If you are interested in a more detailed breakdown of editing standards for each type of editing, Editors Canada's Professional Editing Standards 2016 outline what you may expect in each category.

Tuesday, January 8, 2019

Setting Goals for Writing

One of my goals for 2018 was getting published in Pulp Literature, and here is Issue 21 (fifth anniversary issue!) of Pulp Literature with my story in it.

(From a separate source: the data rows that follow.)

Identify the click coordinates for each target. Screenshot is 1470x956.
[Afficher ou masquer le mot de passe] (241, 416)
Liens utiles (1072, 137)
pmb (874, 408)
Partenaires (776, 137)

My second goal was to place a story each month, but that appears to have been over-reaching. I only placed six stories in 2018, though I sold a seventh first week of 2019, so maybe that one almost counts.

My third goal (in support of the first two) was to have as many stories out in circulation as possible. In addition to the six I placed in 2018, I had another thirteen stories sitting on various editor's desks awaiting a decision. At the peak, I had 20 stories in circulation at one time and gathered a total of 35 rejections. Selling short stories is largely a numbers game. Writing is only the first step; keeping them out there until they sell is equally important.

My goal for 2019 is to finish the damn novel.